Reproduce the rows from the very start through the line holding "variable-filter-select: distance is", both ends included, and leave the pictures out.

** Opening Records supplied block **

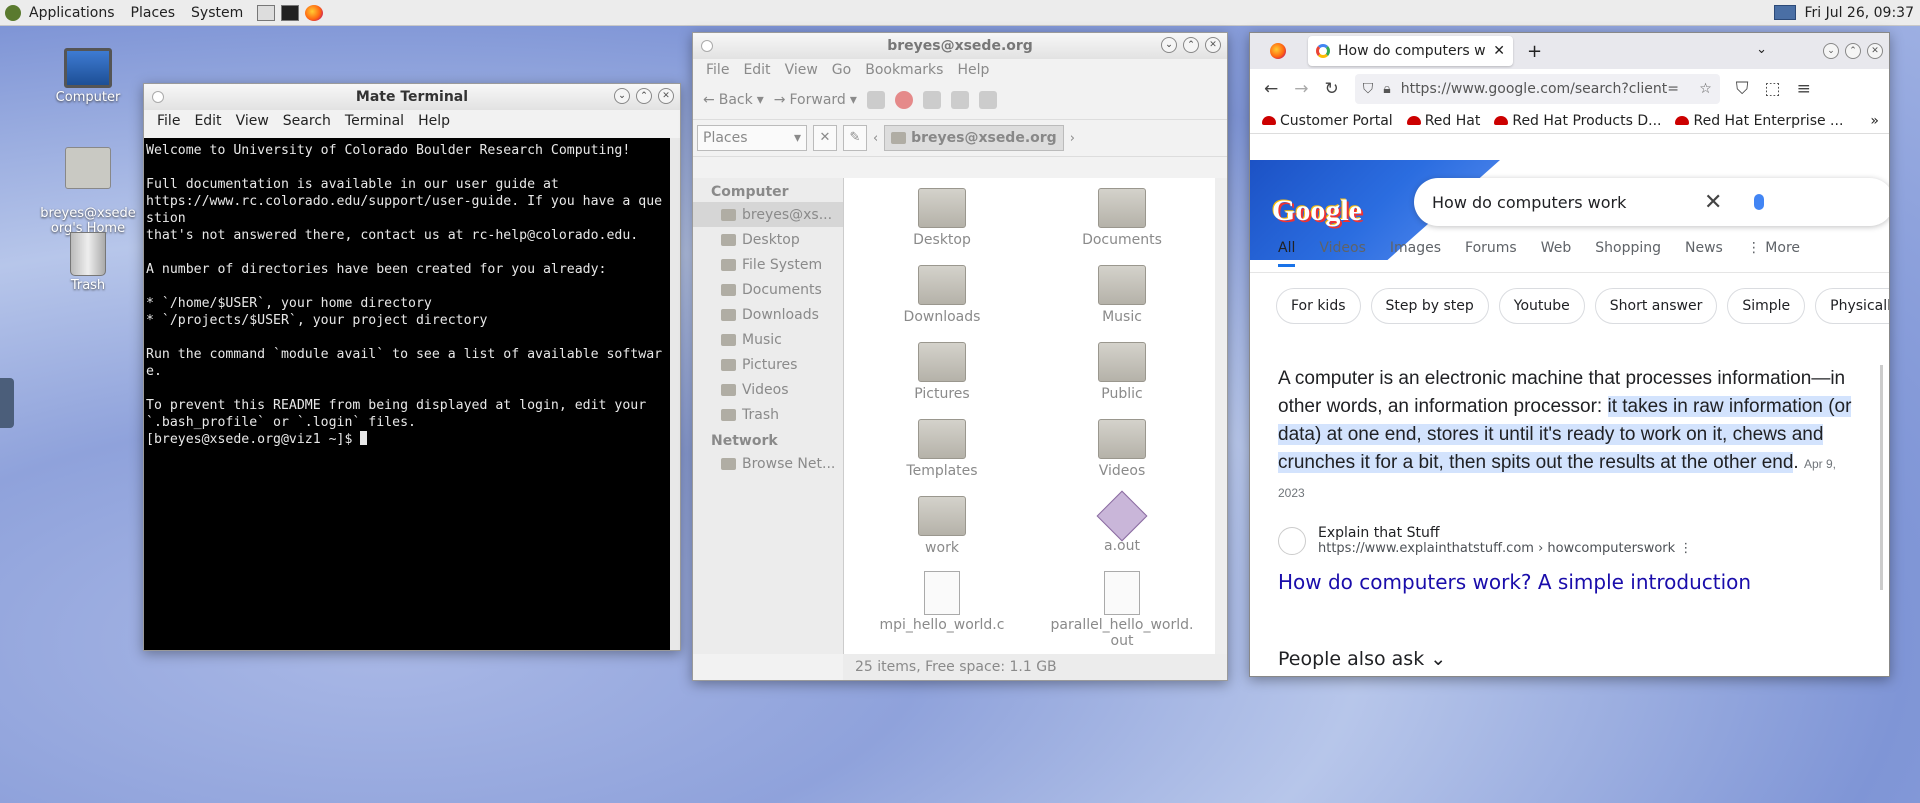  What do you see at coordinates (1556, 254) in the screenshot?
I see `tab-web: Web` at bounding box center [1556, 254].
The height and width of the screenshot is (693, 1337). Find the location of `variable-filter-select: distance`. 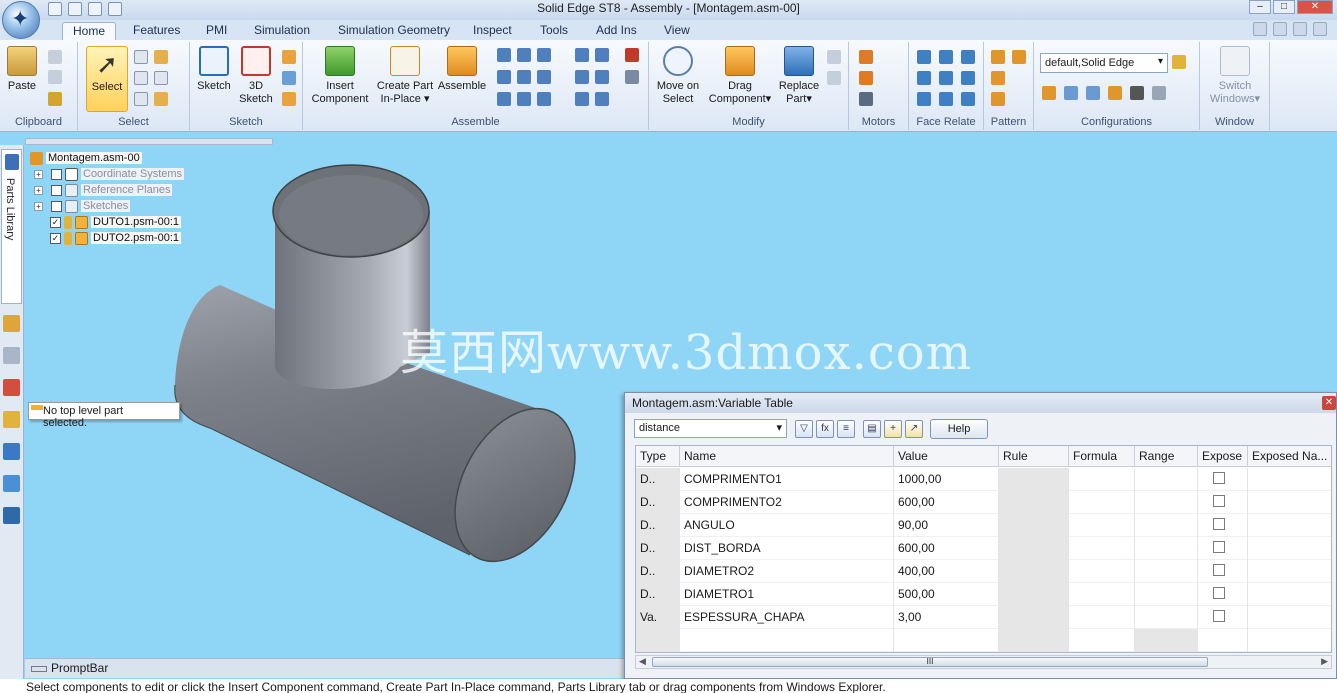

variable-filter-select: distance is located at coordinates (710, 428).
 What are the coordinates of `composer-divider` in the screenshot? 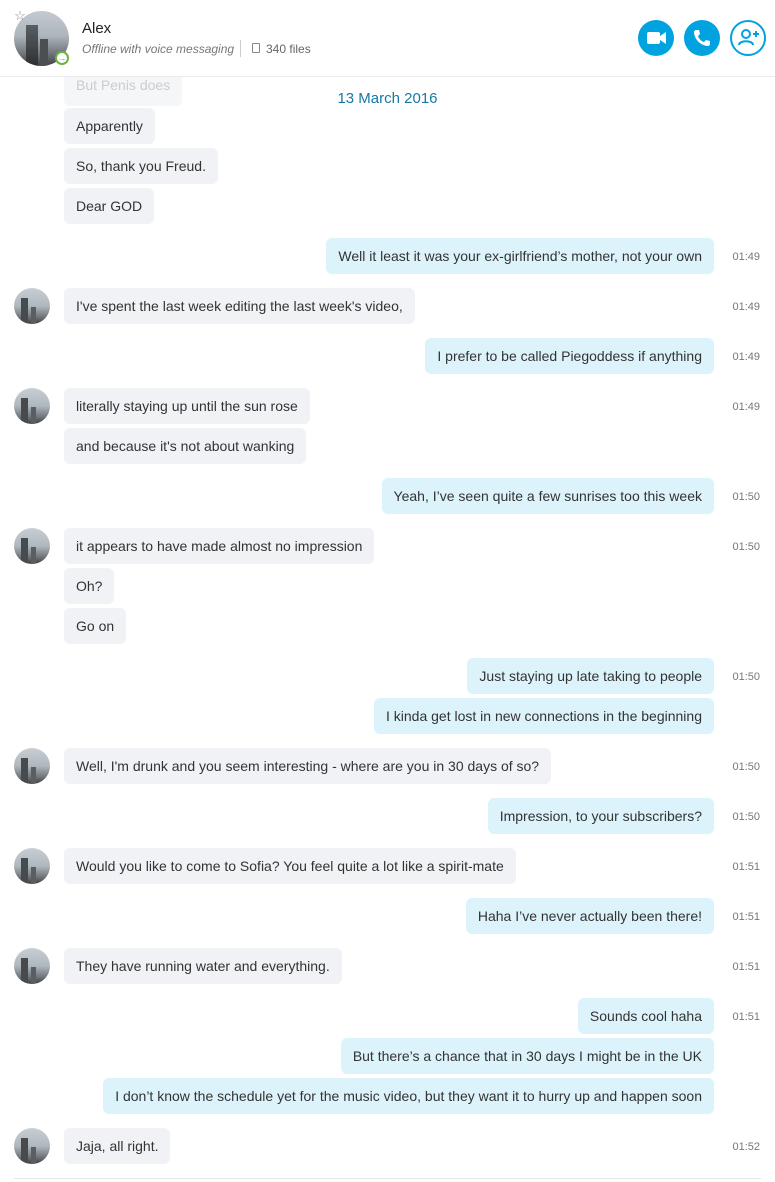 It's located at (388, 1178).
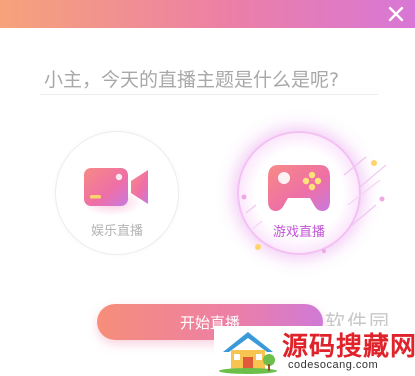  What do you see at coordinates (208, 14) in the screenshot?
I see `title-bar` at bounding box center [208, 14].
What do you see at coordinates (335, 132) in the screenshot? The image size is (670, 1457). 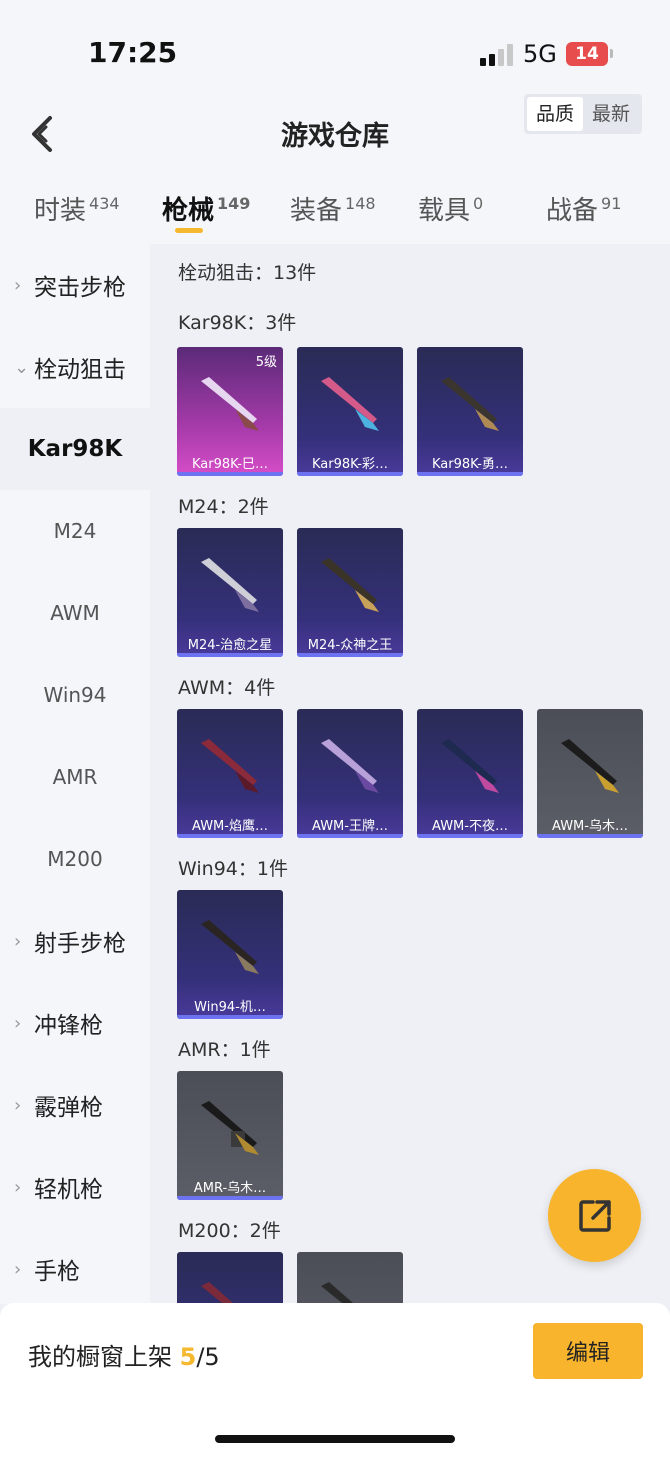 I see `header: 游戏仓库 品质 最新` at bounding box center [335, 132].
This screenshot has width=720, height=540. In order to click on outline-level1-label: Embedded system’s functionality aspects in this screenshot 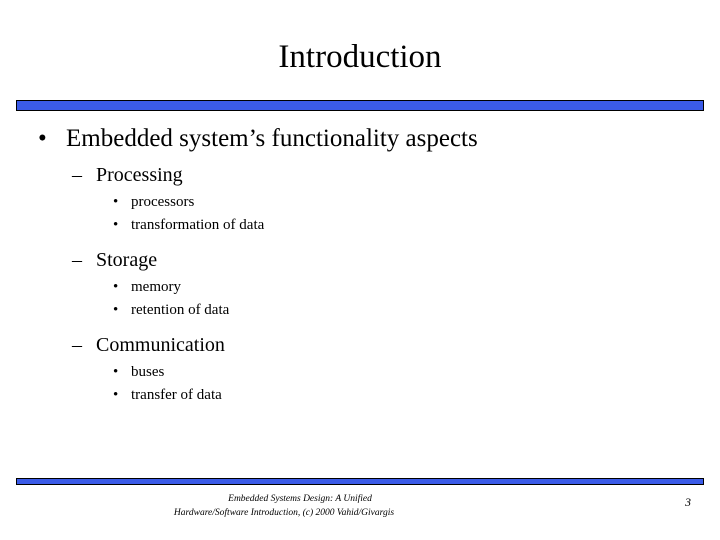, I will do `click(272, 138)`.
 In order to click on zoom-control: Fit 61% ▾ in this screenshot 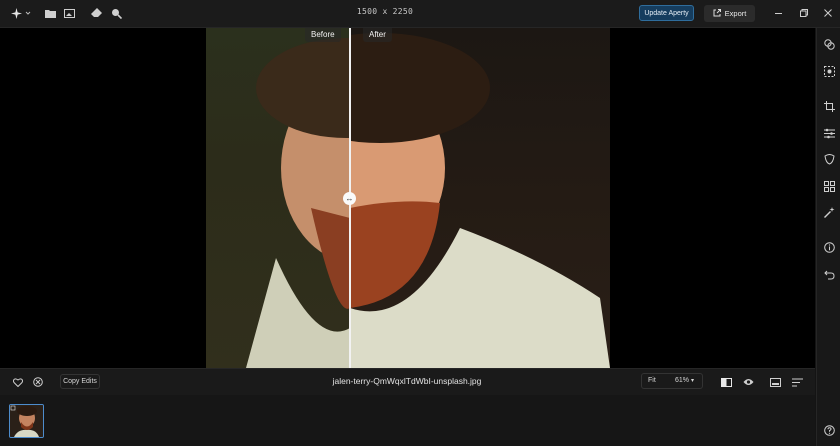, I will do `click(672, 381)`.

** Closing Records supplied block **

### Output of the exercise
  What do you see at coordinates (1556, 254) in the screenshot?
I see `tab-web: Web` at bounding box center [1556, 254].
The height and width of the screenshot is (693, 1337). Find the location of `variable-filter-select: distance`. 

variable-filter-select: distance is located at coordinates (710, 428).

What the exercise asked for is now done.